Reproduce the records from the line containing "This screenshot has height=665, width=1568." through the end of the records, keeping the requests intact but adding 58 to every coordinate in the answers.

(STORED RECORDS)
######

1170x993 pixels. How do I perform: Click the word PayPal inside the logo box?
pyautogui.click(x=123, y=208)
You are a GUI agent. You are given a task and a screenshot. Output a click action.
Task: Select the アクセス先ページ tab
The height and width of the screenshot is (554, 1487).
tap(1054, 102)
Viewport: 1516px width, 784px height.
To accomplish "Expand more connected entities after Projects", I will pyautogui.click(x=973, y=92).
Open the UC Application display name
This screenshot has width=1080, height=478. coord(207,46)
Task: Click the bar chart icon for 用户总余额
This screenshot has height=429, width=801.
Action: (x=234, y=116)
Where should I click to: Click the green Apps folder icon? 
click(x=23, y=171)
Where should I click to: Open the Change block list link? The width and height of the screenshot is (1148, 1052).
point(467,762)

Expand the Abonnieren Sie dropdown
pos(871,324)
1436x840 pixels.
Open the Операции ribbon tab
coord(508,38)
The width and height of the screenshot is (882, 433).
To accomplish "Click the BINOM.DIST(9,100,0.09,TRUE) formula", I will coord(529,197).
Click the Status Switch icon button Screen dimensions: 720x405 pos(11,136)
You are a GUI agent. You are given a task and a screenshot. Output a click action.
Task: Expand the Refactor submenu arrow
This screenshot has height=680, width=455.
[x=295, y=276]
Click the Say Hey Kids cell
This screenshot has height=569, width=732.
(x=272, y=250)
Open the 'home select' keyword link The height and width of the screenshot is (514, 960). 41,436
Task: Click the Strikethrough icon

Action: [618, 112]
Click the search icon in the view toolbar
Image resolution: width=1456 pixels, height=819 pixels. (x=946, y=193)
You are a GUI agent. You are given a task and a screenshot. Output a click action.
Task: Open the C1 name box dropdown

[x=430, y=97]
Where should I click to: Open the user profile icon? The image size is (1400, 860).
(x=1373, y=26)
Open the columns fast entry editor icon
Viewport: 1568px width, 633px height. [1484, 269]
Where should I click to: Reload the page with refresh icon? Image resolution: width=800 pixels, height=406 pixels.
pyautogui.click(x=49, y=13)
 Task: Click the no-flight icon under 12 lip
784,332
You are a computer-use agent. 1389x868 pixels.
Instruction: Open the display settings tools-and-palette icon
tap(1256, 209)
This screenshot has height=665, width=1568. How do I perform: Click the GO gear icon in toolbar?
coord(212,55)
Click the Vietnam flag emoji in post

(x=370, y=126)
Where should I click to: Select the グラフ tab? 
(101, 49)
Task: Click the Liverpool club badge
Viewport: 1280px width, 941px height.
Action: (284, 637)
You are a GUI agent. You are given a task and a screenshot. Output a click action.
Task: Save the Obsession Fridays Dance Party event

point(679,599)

######

(RESPONSE)
This screenshot has height=665, width=1568. How do I perform: Click the GO gear icon in toolbar?
coord(270,113)
Click the Vietnam flag emoji in post

(x=428, y=184)
Where should I click to: Select the グラフ tab? 
(159, 107)
Task: Click the Liverpool club badge
Viewport: 1280px width, 941px height.
Action: (342, 695)
You are a GUI agent. You are given a task and a screenshot. Output a click action.
Task: Save the Obsession Fridays Dance Party event

point(737,657)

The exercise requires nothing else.